Over-Expression of p45SKP2 in Kaposi's Sarcoma Correlates with Higher Tumor Stage and Extracutaneous Involvement but Is Not Directly Related to p27KIP1 Down-Regulation

Abstract

F-Box protein p45SKP2 is the substrate-specific receptor of ubiquitin-protein ligase SCF/p45SKP2 and is involved in the degradation of p27Kip1 through the ubiquitin/proteasome pathway. In addition, p45SKP2 facilitates proteolysis of other molecules related to the cell cycle, is frequently over-expressed in transformed cells, and induces S phase in quiescent cells. The aim of this study was to determine whether p45SKP2 expression is altered in aggressive lesions of Kaposi's sarcoma and its relation to p27KIP1down-regulation. We performed immunohistochemistry using antibodies directed to p45SKP2, p27KIP1, and Ki67 on paraffin blocks corresponding to 47 cases of Kaposi's sarcoma (8 macules, 10 plaques, 12 tumors, and 15 extracutaneous lesions). p45SKP2 nuclear over-expression was present in all Kaposi's sarcoma stages, being significantly increased in skin tumors (mean ± 95% confidence interval: 39.2 ± 18.8) and extracutaneous lesions (25.8 ± 17.3) as compared with macules (18.9 ± 8.2) and plaques (29.2 ± 12.0; P = .0199).
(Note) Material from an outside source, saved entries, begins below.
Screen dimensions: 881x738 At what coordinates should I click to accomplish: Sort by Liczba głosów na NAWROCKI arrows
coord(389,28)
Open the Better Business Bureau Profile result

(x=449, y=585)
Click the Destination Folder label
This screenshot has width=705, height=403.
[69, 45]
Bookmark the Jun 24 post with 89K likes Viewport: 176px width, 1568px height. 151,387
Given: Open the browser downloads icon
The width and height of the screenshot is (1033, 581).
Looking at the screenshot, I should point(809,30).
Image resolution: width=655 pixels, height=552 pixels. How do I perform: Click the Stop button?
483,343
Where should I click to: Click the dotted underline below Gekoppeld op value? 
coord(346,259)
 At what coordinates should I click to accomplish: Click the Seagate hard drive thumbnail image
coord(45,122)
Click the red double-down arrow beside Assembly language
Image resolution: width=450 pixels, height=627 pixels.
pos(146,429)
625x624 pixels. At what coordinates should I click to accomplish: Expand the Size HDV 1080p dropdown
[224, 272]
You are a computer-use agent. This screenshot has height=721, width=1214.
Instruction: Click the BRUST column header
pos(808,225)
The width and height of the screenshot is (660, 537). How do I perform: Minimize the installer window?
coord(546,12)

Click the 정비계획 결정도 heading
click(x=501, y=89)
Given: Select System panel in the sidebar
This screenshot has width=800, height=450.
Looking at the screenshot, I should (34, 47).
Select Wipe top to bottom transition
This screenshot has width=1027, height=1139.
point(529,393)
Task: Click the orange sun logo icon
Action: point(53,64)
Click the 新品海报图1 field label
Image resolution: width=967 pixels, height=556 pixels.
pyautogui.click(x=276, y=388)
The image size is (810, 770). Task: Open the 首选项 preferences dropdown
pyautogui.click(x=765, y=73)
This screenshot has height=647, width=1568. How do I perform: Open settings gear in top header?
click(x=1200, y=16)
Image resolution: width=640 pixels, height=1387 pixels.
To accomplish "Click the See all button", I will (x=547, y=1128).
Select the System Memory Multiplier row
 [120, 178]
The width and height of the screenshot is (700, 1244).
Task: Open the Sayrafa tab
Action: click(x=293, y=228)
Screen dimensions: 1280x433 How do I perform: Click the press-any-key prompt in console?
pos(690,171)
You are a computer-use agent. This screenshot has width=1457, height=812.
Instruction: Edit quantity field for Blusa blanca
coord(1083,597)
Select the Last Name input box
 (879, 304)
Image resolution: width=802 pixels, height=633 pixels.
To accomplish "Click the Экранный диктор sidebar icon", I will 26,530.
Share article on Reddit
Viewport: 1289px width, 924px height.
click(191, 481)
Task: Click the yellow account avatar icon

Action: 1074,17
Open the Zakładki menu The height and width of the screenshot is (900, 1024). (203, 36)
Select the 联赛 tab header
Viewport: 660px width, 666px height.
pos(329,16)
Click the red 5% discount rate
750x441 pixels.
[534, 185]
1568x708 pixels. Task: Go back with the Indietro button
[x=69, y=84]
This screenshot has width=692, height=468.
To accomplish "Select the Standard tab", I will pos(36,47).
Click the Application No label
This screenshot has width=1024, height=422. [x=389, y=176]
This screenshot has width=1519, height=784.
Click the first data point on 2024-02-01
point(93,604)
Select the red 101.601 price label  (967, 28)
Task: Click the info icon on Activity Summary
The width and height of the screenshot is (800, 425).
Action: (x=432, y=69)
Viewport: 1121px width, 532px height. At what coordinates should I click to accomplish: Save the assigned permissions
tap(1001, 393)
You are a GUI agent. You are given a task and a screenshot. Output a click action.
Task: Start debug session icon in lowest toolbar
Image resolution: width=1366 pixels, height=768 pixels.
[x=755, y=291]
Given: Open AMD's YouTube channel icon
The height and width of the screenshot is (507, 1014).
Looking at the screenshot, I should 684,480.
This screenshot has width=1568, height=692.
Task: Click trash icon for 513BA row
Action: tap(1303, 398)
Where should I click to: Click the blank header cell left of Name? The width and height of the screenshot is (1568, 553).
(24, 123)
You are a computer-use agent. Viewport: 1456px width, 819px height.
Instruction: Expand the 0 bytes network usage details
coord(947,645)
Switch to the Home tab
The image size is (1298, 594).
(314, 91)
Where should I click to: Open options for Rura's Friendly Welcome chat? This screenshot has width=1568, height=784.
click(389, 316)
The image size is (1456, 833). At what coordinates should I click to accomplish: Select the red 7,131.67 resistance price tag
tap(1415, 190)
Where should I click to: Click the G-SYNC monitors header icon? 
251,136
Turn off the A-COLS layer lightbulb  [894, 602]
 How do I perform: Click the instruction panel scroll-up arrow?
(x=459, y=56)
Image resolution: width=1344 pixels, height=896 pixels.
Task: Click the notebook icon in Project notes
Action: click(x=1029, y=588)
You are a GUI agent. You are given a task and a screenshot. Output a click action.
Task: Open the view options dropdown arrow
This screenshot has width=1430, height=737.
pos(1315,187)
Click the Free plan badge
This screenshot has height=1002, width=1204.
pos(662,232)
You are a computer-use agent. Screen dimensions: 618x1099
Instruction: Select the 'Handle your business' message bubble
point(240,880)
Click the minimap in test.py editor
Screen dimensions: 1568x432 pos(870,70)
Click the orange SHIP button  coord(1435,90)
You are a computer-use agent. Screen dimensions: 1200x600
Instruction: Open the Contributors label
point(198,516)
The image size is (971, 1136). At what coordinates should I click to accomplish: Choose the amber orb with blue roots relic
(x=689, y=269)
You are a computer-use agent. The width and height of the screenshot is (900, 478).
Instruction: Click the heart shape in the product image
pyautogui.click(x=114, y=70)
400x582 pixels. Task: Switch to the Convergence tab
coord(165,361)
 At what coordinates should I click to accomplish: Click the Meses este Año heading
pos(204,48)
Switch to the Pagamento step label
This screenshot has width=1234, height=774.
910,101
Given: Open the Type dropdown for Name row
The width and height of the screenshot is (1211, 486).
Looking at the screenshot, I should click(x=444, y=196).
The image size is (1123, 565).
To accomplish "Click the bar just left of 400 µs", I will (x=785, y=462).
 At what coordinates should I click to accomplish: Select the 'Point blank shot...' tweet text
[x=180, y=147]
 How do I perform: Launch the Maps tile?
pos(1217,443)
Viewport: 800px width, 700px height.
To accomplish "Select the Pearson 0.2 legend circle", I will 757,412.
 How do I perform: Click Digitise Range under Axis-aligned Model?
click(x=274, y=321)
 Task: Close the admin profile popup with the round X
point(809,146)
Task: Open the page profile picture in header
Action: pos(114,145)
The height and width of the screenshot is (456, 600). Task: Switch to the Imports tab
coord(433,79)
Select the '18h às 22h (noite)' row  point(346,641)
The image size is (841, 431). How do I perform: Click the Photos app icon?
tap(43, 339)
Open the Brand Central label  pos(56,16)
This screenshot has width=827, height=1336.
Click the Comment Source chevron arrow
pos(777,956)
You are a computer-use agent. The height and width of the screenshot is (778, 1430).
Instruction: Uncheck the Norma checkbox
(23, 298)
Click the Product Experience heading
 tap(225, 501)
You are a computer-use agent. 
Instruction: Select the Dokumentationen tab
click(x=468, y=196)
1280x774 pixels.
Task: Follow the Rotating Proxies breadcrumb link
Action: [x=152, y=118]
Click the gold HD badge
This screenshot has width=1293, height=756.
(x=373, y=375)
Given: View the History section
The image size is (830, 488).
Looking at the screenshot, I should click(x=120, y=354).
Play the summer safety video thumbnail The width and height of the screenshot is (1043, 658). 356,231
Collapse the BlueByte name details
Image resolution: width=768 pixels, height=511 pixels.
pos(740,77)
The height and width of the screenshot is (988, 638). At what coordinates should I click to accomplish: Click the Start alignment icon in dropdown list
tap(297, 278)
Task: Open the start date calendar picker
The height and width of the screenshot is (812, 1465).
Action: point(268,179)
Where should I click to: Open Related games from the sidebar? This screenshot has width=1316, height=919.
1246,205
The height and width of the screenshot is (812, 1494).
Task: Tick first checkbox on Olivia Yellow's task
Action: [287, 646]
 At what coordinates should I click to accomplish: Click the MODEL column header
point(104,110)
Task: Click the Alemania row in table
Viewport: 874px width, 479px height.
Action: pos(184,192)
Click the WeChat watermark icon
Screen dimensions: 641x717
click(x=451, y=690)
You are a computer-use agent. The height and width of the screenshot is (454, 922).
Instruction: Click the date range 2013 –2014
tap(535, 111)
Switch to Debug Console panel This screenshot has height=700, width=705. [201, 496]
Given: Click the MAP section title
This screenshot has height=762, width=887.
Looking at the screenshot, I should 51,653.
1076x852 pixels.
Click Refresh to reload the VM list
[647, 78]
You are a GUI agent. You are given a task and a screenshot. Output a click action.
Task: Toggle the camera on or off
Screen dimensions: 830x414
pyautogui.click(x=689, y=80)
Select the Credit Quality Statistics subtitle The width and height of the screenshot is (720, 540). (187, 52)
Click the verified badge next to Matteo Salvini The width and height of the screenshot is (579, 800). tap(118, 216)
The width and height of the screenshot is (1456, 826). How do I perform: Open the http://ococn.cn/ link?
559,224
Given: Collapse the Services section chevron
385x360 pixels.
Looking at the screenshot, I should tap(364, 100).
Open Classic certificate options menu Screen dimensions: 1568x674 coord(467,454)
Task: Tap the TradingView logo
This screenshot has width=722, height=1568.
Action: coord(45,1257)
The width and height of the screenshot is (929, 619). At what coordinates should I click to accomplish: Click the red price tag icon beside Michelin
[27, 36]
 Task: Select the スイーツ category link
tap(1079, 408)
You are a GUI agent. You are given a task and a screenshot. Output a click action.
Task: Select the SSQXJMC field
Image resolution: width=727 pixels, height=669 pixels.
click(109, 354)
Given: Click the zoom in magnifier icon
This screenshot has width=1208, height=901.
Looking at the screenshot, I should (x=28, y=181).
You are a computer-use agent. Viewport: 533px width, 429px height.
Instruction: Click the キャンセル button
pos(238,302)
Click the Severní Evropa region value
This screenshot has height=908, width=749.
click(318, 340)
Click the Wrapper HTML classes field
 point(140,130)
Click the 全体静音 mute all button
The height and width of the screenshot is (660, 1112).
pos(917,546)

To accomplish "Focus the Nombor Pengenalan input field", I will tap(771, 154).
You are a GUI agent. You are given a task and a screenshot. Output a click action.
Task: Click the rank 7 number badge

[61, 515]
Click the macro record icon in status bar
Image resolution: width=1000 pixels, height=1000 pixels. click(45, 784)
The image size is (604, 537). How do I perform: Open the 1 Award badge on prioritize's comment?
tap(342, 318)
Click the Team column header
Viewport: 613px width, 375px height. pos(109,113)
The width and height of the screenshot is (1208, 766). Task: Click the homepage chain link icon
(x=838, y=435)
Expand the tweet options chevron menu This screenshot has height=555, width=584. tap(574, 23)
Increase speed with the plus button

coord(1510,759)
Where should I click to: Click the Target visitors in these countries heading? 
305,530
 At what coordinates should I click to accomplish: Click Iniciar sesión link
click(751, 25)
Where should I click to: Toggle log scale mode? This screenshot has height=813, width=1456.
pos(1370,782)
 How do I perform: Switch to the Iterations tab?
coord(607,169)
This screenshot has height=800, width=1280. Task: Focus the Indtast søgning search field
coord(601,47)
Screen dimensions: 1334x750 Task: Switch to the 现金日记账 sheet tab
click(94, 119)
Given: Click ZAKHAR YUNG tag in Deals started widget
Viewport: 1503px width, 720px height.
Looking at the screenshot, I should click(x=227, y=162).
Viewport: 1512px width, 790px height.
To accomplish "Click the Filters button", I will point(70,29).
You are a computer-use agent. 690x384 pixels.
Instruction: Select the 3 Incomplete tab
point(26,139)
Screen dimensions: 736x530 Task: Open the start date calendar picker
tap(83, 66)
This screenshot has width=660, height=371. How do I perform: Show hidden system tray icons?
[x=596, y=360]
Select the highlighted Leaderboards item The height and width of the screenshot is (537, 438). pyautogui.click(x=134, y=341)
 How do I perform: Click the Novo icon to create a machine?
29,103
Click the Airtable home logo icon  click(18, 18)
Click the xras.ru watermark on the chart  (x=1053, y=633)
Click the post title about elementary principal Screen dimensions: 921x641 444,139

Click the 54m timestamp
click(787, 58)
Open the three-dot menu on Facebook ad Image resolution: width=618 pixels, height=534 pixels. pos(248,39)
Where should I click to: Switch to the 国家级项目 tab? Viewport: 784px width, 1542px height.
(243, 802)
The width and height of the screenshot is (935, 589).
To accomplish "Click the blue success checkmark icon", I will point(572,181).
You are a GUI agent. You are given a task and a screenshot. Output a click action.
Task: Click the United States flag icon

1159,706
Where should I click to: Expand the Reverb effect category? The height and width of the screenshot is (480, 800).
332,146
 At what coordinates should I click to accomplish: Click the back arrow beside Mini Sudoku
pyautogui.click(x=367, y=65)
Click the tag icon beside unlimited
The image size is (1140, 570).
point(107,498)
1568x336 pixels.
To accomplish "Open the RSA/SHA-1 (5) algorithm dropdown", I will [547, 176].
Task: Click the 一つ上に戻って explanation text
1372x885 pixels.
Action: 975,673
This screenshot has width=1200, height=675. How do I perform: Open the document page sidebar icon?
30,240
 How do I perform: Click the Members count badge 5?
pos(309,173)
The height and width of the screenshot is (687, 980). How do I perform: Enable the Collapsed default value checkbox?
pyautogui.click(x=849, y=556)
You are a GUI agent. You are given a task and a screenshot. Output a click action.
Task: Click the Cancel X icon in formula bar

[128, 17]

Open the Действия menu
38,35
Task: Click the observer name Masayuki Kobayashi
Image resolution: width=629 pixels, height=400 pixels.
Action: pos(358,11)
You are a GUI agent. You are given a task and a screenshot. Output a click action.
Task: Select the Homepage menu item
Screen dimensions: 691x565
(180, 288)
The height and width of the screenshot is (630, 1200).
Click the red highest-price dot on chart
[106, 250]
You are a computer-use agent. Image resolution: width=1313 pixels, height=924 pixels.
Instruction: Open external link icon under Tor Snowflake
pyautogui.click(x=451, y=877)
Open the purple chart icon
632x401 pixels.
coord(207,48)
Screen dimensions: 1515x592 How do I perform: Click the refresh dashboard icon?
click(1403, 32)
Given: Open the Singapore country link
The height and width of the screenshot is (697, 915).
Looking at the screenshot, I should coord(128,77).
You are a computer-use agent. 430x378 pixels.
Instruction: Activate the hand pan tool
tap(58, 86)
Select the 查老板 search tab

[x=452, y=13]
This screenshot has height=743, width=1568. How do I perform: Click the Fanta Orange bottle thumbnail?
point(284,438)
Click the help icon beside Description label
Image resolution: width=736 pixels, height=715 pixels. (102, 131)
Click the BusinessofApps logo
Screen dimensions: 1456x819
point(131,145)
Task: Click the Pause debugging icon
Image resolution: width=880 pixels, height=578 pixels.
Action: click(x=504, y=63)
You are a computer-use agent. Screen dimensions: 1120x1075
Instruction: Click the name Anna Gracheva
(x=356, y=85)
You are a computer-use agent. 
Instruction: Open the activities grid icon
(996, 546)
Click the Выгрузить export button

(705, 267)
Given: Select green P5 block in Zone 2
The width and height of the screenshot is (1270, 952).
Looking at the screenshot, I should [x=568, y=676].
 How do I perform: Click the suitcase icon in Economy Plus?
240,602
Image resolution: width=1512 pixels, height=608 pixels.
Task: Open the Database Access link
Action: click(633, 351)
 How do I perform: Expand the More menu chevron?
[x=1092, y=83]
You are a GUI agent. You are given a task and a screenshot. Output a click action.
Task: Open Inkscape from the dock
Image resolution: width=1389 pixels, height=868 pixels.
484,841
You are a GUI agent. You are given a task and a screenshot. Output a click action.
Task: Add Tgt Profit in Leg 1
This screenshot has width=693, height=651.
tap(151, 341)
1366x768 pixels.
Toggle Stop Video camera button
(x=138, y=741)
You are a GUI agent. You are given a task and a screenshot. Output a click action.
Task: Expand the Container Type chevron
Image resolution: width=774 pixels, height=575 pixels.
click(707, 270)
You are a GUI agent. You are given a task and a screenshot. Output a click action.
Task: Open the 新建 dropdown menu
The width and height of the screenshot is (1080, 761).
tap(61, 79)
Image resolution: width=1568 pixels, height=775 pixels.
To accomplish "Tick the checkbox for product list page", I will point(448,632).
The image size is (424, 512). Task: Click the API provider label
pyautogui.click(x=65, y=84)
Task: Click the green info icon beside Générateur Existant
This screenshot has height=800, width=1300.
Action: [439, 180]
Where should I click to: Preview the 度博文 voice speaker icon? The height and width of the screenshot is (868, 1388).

On the other hand, Kaposi's sarcoma progression was associated with a decrease in p27KIP1 expression and Ki67 immunoreactivity was independent of disease stage. No statistically significant differences were found in regard to patients' sex and human immunodeficiency virus status and regression analysis failed to show a correlation among p45SKP2, p27KIP1 and Ki67 immunostaining scores. These findings suggest that p45SKP2 is involved in Kaposi's sarcoma progression, not only by promoting the degradation of p27KIP1 but also through other mechanisms still unknown.